▶ **Directions**
Output all of the entries beneath, exactly as written.

▶ **Task inputs**
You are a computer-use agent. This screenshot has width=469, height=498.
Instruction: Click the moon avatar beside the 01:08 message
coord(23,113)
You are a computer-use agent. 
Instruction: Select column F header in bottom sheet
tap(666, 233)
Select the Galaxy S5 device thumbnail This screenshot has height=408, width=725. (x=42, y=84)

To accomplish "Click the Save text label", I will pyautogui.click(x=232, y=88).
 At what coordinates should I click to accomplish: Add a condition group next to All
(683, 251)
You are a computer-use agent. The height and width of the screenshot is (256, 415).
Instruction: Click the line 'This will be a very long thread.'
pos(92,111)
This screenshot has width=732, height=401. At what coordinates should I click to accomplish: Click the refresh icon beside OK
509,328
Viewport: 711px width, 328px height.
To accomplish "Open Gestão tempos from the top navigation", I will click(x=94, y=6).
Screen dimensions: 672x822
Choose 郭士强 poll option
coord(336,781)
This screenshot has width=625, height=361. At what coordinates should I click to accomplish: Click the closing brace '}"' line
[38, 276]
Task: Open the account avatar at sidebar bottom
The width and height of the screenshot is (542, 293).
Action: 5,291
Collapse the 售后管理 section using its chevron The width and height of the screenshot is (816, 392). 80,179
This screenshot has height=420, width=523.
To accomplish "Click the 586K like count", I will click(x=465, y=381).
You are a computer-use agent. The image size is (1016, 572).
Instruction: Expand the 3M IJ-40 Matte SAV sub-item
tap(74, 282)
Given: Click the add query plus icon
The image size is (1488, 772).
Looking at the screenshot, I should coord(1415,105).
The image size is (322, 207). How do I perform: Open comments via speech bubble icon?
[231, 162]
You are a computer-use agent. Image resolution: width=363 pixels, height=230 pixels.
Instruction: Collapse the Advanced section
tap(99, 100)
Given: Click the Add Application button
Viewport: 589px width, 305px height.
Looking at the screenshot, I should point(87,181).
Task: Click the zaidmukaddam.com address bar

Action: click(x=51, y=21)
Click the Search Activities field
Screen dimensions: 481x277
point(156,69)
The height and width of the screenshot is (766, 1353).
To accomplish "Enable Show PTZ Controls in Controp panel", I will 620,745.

▶ **Result of this exercise**
You are a computer-use agent. This screenshot has width=469, height=498.
Instruction: Click the moon avatar beside the 01:08 message
coord(23,113)
You are a computer-use agent. 
Instruction: Select column F header in bottom sheet
tap(666, 233)
Select the Galaxy S5 device thumbnail This screenshot has height=408, width=725. (x=42, y=84)

To accomplish "Click the Save text label", I will pyautogui.click(x=232, y=88).
 At what coordinates should I click to accomplish: Add a condition group next to All
(683, 251)
You are a computer-use agent. The height and width of the screenshot is (256, 415).
Instruction: Click the line 'This will be a very long thread.'
pos(92,111)
This screenshot has width=732, height=401. At what coordinates should I click to accomplish: Click the refresh icon beside OK
509,328
Viewport: 711px width, 328px height.
To accomplish "Open Gestão tempos from the top navigation", I will click(x=94, y=6).
Screen dimensions: 672x822
Choose 郭士强 poll option
coord(336,781)
This screenshot has width=625, height=361. At what coordinates should I click to accomplish: Click the closing brace '}"' line
[38, 276]
Task: Open the account avatar at sidebar bottom
The width and height of the screenshot is (542, 293).
Action: 5,291
Collapse the 售后管理 section using its chevron The width and height of the screenshot is (816, 392). 80,179
This screenshot has height=420, width=523.
To accomplish "Click the 586K like count", I will click(x=465, y=381).
You are a computer-use agent. The image size is (1016, 572).
Instruction: Expand the 3M IJ-40 Matte SAV sub-item
tap(74, 282)
Given: Click the add query plus icon
The image size is (1488, 772).
Looking at the screenshot, I should coord(1415,105).
The image size is (322, 207). How do I perform: Open comments via speech bubble icon?
[231, 162]
You are a computer-use agent. Image resolution: width=363 pixels, height=230 pixels.
Instruction: Collapse the Advanced section
tap(99, 100)
Given: Click the Add Application button
Viewport: 589px width, 305px height.
Looking at the screenshot, I should point(87,181).
Task: Click the zaidmukaddam.com address bar

Action: click(x=51, y=21)
Click the Search Activities field
Screen dimensions: 481x277
point(156,69)
The height and width of the screenshot is (766, 1353).
To accomplish "Enable Show PTZ Controls in Controp panel", I will 620,745.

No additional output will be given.